A Foley catheter is a tube that is put into the bladder to drain urine out of the body. Caring for your catheter:

  • Wash your hands with soap and water before and after caring for your catheter.
  • Clean the skin around the catheter each day and after every bowel movement gently using a washcloth with warm soap and water.
  • Always wash away from where the catheter enters the body and then down. Hold the catheter while cleaning to keep it from being pulled out. Never clean the catheter towards your body because it may increase your chances of getting an infection. Gently pat dry.
  • You may notice dried crust around the outside of the catheter. These can be removed by gently wiping with a wet washcloth.
  • Do not use alcohol on the area where the catheter enters the body or the tip of the penis as this can be very drying to the skin and cause irritation.
  • After each bowel movement, women should take care to wipe the anal area from front to back, away from the catheter.
  • Men can develop irritation of the end of the penis from the catheter. If this occurs apply a generous amount of Neosporin around the catheter insertion site.
  • It is ok to shower with a catheter and urine bag in place, unless your provider says not to.
  • Drink at least 8 glasses of water or other liquids each day.

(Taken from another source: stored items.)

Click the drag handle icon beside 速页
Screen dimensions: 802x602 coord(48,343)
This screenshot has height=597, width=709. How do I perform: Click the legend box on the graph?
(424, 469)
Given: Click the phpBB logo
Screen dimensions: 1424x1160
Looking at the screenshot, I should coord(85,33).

Avoid drinks with caffeine, such as tea, coffee and sodas.
  • A Foley catheter can remain in place for hours to weeks and is typically changed monthly. Positioning your catheter:
  • Urine must always drain “downhill”. Keep the urine bag below waist level to prevent urine from flowing back into your bladder from the tubing and urine bag. Backflow of urine can cause an infection.
  • Do not place drainage bag directly on the floor. Do not allow it to drag.

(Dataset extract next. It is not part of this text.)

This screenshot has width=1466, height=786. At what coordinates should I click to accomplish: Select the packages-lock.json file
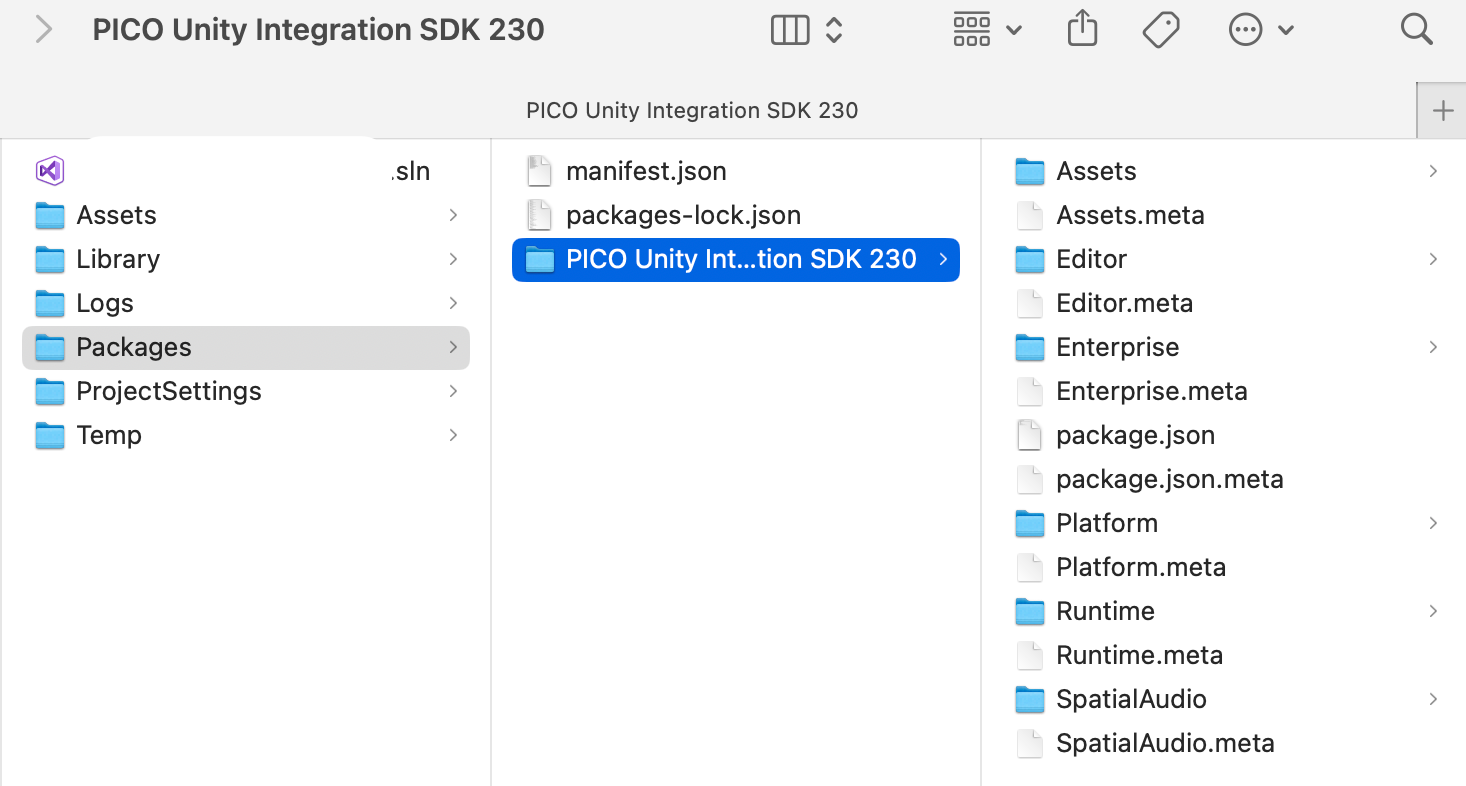tap(683, 214)
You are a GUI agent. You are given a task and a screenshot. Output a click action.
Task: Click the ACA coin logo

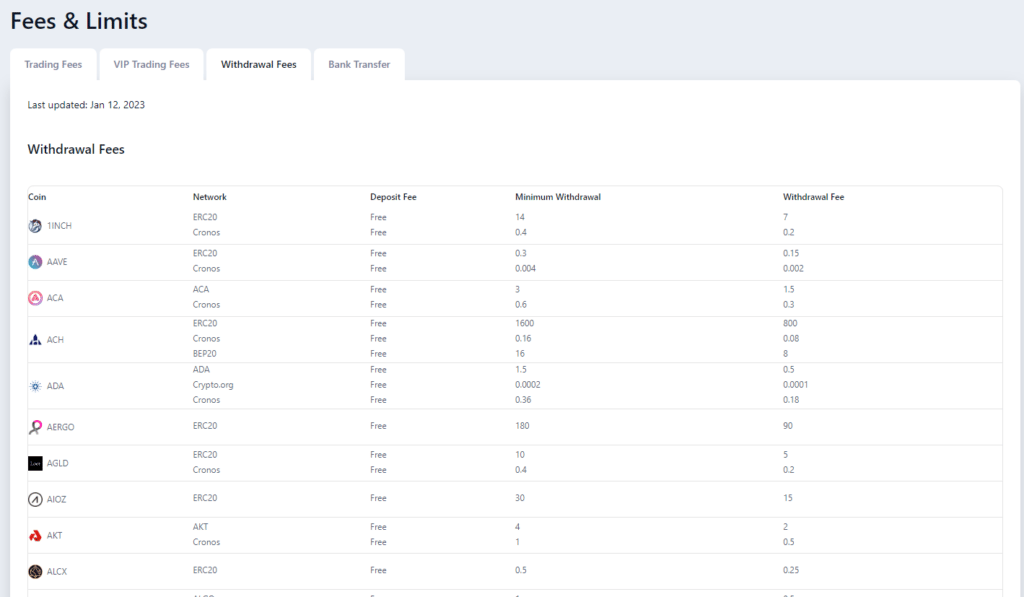[35, 298]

  • Wear cotton underwear to allow for air flow and drying in your genital area.
  • Boxer shorts are often more comfortable to wear for both men and women.
  • Do not pull on the tubing. Do not step on the tubing when walking. Ensure catheter is secured to your upper thigh via a catheter securement device. Make sure there is enough tubing so the catheter will not be pulled when you move your leg.
  • When getting into bed, hang the urine bag beside the bed or on the frame of the bed.
  • Keep the tubing free of kinks or loops.

Reference: National Institute of Diabetes and Digestive and Kidney Diseases. (2013). Urinary Diversion. Retrieved May 14, 2020.